Karena tak kunjung mendapat respon, Ali pun bergegas mendatangi tempat si budak berada. Di sana, ia mendapati si budak ternyata sedang rebahan.
“Apakah engkau mendengar panggilanku tadi?,” tanya Ali kepada si budak.
“Iya, aku mendengar,” jawab si budak polos.
“Lantas, mengapa kamu tak segera menjawab panggilanku?,” tanya Ali penasaran.
“Karena aku aman dari siksaanmu (engkau tak menyiksaku). Maka aku merasa malas untuk memenuhi panggilanmu,” jawab si budak menjelaskan.
Kisah di atas penulis dapati dalam kitab al-Risalah al-Qusyairi, karya Abu al-Qasim al-Qusyairi, tepatnya dalam bab al-Khuluq (akhlak).
Terbaca dari kisah di atas, betapa pentingnya sebuah hukuman (punishment) dalam suatu peraturan. Agar berjalan dengan baik dan benar, sebuah peraturan haruslah disertai dengan hukuman bagi siapa saja yang tidak mengindahkannya (di samping juga dibutuhkan reward (penghargaan) bagi yang berhasil mengerjakannya).

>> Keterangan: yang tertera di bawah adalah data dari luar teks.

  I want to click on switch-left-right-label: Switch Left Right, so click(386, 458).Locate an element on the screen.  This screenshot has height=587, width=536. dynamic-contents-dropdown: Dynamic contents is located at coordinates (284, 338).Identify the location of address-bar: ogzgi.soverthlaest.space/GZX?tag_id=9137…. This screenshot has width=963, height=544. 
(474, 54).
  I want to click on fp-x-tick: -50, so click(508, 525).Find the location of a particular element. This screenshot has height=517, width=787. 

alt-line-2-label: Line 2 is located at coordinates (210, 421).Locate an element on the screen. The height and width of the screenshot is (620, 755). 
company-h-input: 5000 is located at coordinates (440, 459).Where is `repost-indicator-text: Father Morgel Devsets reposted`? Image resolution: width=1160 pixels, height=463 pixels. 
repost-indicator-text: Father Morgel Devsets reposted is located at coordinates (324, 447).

Islam sangat mengajarkan betapa ugensinya hukuman dalam penerapan suatu hukum syariat. Misalnya, dalam kasus pembunuhan terhadap orang yang beriman, Allah Swt. berfirman,
“Dan barangsiapa yang membunuh seorang mukmin dengan sengaja maka balasannya ialah Jahannam, kekal ia di dalamnya dan Allah murka kepadanya, dan mengutukinya serta menyediakan azab yang besar baginya.” (QS. Al-Nisa’ [4]: 93)

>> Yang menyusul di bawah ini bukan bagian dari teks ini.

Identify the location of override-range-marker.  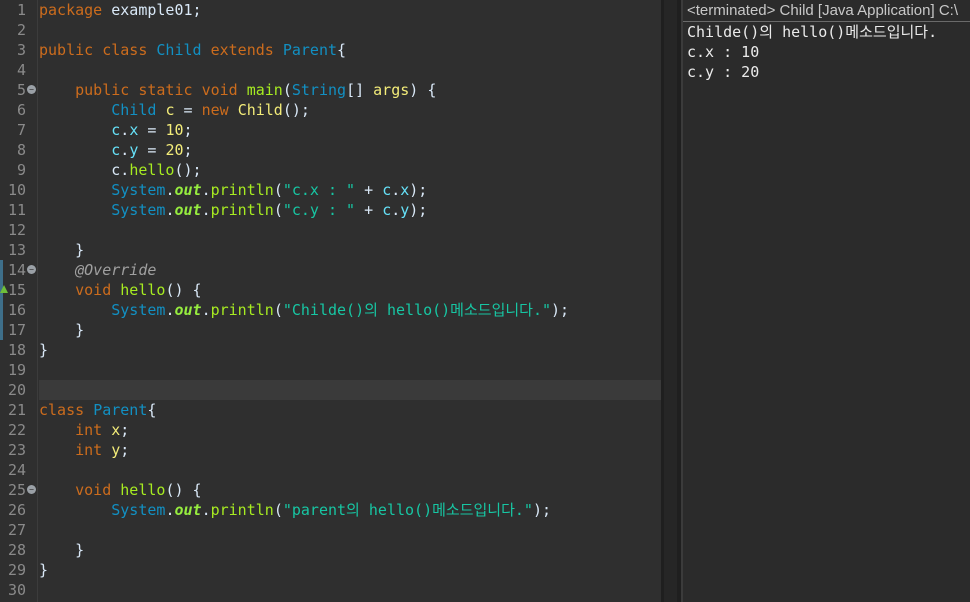
(2, 300).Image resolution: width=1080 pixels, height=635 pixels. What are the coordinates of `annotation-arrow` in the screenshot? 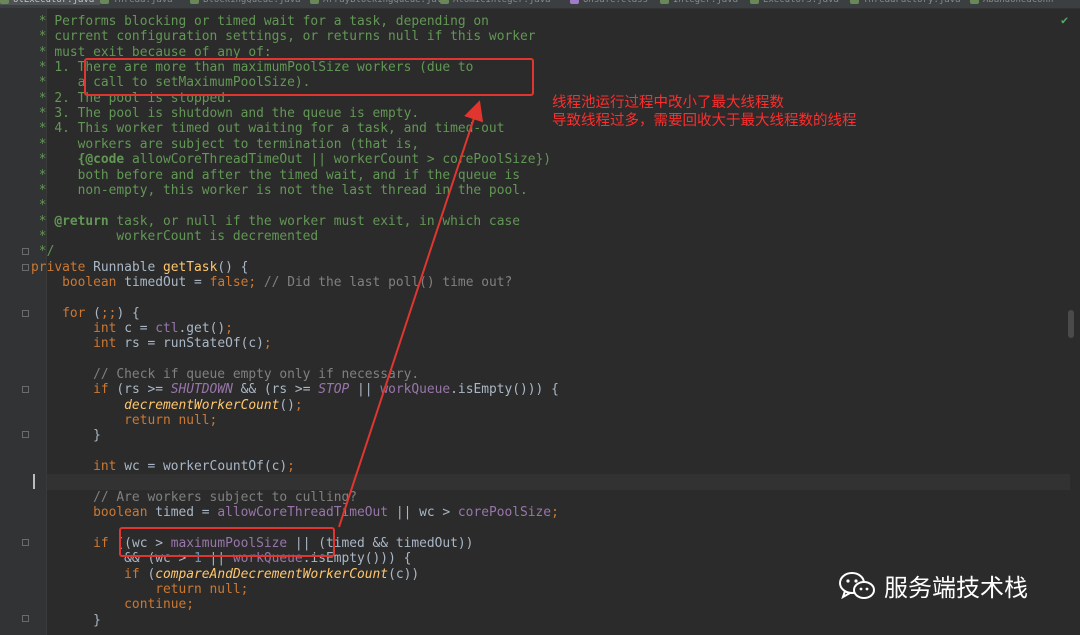 It's located at (411, 314).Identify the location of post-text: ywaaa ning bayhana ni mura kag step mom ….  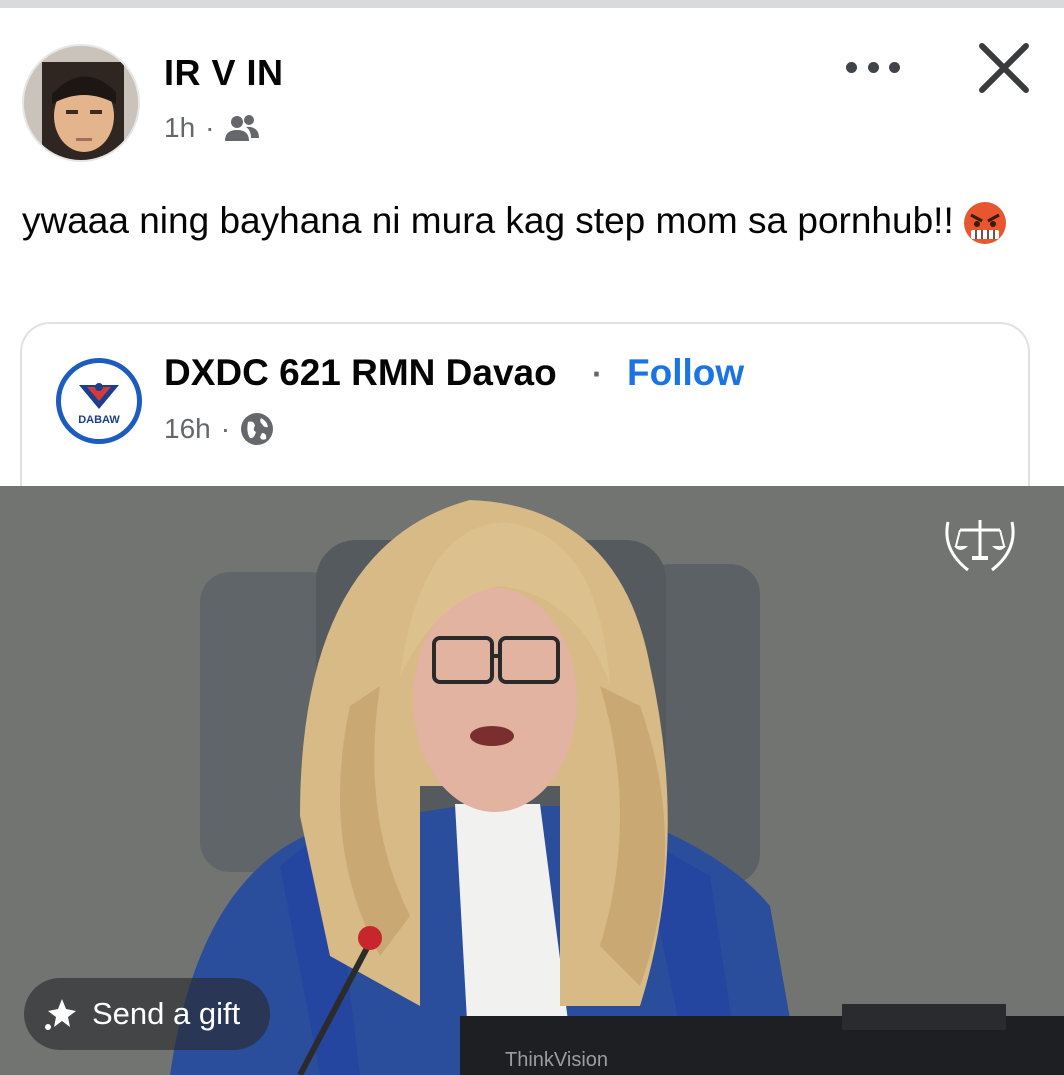
(488, 220).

Dalam Tafsir Jalalin dijelaskan bahwa batasan membunuh yang sampai membuat pelakunya mendapat hukuman sebagaimana terbaca dalam terjemahan ayat di atas adalah: (1) dilakukan dengan sengaja, (2) dengan alat yang bisa membunuh (pisau, pistol, tombak, misalnya), dan (3) dilakukan karena sentiman terhadap keimanan si korban (jika karena si korban merampok (meski dia beriman), maka tidak termasuk dalam bahaan ini).

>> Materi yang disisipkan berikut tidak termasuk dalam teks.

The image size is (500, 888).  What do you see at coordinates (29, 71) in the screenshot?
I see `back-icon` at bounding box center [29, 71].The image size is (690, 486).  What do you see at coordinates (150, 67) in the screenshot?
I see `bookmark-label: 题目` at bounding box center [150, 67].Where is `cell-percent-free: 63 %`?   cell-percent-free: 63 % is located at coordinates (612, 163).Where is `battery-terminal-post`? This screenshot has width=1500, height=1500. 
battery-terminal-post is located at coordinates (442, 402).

Contoh lain adalah dalam kasus memerintahkan anak agar mau mengerjakan shalat. Nabi Muhammad Saw bersabda:
“Suruhlah anak kalian shalat ketika berumur tujuh tahun! Dan pukullah mereka ketika berusia sepuluh tahun (jika mereka meninggalkan shalat)! Dan pisahkanlah tempat tidur mereka (antara anak laki-laki dan anak perempuan)!” (HR. Abu Dawud)
Dari hadis di atas, terbaca bagaimana seharusnya hukuman itu diberikan, yakni berupa pukulan dan dalam usia sepuluh tahun. Dipilihnya usia sepuluh tahun, karena sebagaimana penjelasan dalam kitab Ghayah sl-Bayan karya Syamsuddin Muhammad bin Ahmad al-Ramliy al-Anshariy, pada usia segitu, anak biasanya sudah baligh dan sudah mampu menerima pukulan.
Meski diperbolehkan memukul anak, namun pukulan itu harus tetap dalam batasan “tidak menyakitkan”. Begitu kurang lebih penjelasann dalam kitab Tuhfah al-Muhtaj fi Syarh al-Minhaj.
Walhasil, pemberian hukuman (punishment) dalam Islam adalah hal yang disyariatkan. Tujuannya agar hukum bisa diterapkan. Meskipun dalam pelaksanaannya, ada batasan-batasan yang harus diperhatikan.
Namun, jangan sampai hukuman yang diberikan justru menjadi legitimiasi untuk meluapkan segala emosi dan amarah dari pemberi punishment itu sendiri (bukan untuk mendidik dan atau menegakkan hukum). Na’udzubillahi min dzalik.
Jika motif pemberian hukuman adalah demikian adanya (meluapkan amarah), maka menurut penulis, tidak memberi hukuman adalah jalan terbaik, yakni untuk menghindari timbulnya permusuhan antara dua belah pihak (pemberi dan penerima hukuman). Buktinya, dalam kasus menyuruh anak untuk shalat, orangtua dilarang memukul dengan pukulan yang menyakitkan, bukan?
Di akhir kisah Ali bin Abi Thalib dan budaknya di atas, karena kemurahan hatinya, Ali pun membebaskan budak itu dengan berkata, “Engkau sekarang merdeka karena Allah.” Subhanallah.